TASK GOAL
Within the records, determine how many lines contain the word "checkbox". Your reply must consist of that number only.

(Items listed in a dataset)
────────────────────
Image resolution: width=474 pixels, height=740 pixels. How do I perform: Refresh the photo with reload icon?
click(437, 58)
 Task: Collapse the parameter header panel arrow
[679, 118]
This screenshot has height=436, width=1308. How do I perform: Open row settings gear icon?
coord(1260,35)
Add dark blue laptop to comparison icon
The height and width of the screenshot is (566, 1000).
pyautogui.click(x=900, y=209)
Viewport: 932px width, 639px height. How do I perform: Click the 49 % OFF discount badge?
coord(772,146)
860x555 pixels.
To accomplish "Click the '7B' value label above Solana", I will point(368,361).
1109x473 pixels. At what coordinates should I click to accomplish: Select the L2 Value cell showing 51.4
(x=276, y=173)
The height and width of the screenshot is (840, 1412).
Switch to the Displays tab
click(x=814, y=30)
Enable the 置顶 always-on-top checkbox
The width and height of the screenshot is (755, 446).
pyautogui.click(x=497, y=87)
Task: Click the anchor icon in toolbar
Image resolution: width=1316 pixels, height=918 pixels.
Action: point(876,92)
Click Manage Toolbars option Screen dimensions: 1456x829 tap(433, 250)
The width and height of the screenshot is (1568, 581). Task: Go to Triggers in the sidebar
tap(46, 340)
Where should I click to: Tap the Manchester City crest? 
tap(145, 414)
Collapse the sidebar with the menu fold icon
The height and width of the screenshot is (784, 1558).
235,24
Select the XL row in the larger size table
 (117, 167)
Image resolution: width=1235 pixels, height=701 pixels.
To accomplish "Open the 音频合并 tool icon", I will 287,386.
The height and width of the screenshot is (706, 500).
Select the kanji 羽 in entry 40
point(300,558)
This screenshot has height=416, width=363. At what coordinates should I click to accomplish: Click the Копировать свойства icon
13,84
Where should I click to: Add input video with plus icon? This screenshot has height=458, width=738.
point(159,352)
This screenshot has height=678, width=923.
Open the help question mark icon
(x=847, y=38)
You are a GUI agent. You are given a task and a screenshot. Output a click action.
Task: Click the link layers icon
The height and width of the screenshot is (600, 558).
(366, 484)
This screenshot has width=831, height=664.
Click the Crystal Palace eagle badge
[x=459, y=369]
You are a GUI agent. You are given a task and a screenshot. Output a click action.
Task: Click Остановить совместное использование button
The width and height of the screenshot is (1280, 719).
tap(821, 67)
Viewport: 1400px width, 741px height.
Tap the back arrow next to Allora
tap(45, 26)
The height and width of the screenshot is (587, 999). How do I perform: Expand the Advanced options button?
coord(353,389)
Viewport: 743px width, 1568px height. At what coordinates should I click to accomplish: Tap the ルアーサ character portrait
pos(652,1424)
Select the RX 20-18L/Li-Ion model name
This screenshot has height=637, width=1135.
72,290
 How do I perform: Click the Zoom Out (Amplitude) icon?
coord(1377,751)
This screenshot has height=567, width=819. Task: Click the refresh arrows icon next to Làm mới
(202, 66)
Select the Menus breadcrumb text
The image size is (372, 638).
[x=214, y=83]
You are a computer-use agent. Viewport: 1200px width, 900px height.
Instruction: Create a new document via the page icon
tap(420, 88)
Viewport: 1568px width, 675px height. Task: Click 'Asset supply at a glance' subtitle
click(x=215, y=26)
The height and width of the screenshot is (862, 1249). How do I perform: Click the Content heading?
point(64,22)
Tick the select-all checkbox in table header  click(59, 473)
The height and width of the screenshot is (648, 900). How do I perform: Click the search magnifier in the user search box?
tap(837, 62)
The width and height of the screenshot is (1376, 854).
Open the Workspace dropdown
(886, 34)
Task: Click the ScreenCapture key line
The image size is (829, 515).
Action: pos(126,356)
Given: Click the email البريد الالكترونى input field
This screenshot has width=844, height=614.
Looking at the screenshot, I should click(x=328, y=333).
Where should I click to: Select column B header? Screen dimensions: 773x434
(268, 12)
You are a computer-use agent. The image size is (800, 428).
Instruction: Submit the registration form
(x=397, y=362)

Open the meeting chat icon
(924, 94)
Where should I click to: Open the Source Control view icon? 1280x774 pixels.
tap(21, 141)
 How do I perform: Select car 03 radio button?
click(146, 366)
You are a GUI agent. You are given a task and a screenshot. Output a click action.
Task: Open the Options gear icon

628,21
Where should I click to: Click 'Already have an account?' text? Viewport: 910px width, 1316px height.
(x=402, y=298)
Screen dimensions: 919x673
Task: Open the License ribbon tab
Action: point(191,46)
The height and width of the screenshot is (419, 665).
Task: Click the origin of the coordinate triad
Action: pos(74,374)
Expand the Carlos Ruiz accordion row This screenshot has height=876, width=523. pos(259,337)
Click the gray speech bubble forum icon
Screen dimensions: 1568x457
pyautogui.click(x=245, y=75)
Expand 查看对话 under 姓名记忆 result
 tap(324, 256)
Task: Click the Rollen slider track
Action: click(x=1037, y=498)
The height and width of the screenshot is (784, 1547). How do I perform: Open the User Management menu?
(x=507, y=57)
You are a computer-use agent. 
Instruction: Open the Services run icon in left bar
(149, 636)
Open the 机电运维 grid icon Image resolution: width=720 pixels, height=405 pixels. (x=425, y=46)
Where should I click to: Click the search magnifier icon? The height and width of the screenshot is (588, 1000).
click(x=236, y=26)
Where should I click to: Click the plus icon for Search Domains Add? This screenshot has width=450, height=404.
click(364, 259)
────────────────────
RESPONSE AREA
2